In the lines running from the line with "You are a GUI" up to and including the last line, change "dropdown" to "drop-down list" and leave everything else as it is. Give back only those lines, without the pictures.

BEGIN

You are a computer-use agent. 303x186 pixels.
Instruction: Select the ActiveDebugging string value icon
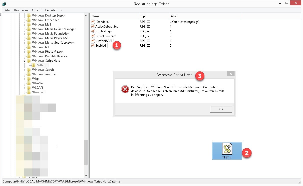point(93,26)
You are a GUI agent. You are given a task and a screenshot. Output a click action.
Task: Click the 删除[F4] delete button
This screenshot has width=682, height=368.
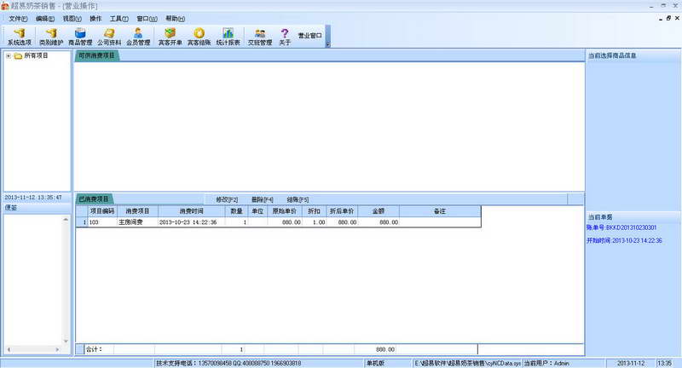(263, 198)
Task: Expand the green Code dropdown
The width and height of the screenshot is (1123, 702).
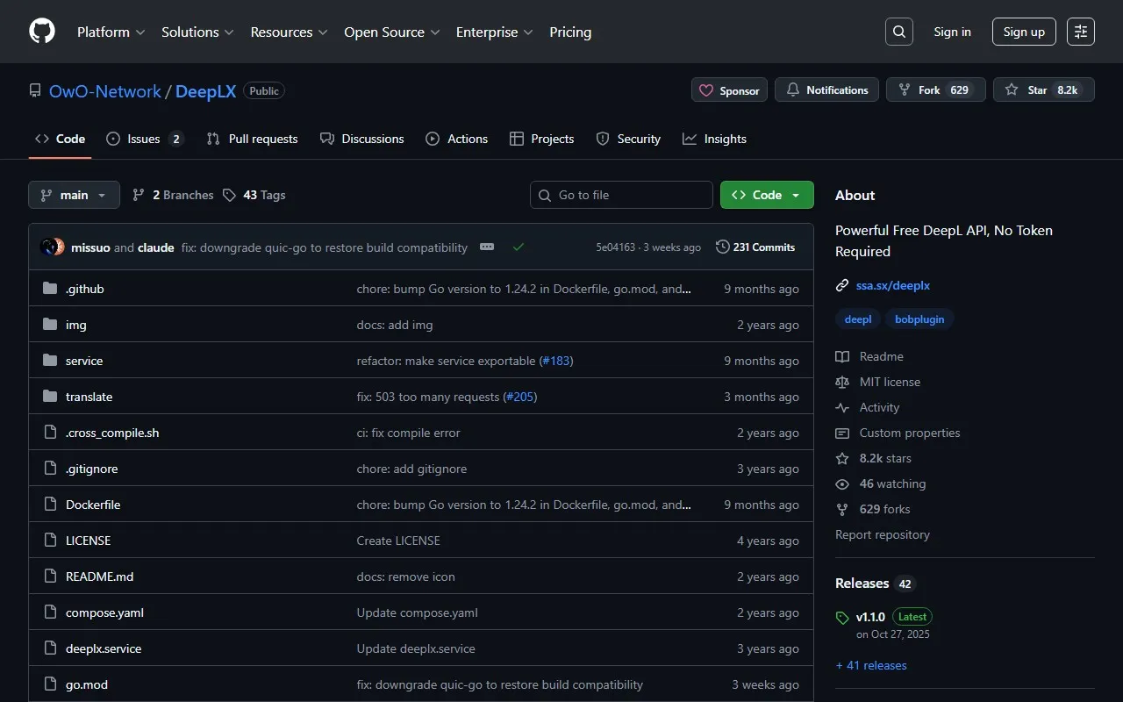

END

### Solution to the problem
You are a GUI agent. You are given a task and a screenshot. Output a click action.
Task: Click the 删除[F4] delete button
This screenshot has width=682, height=368.
(263, 198)
Task: Expand the green Code drop-down list
The width and height of the screenshot is (1123, 702).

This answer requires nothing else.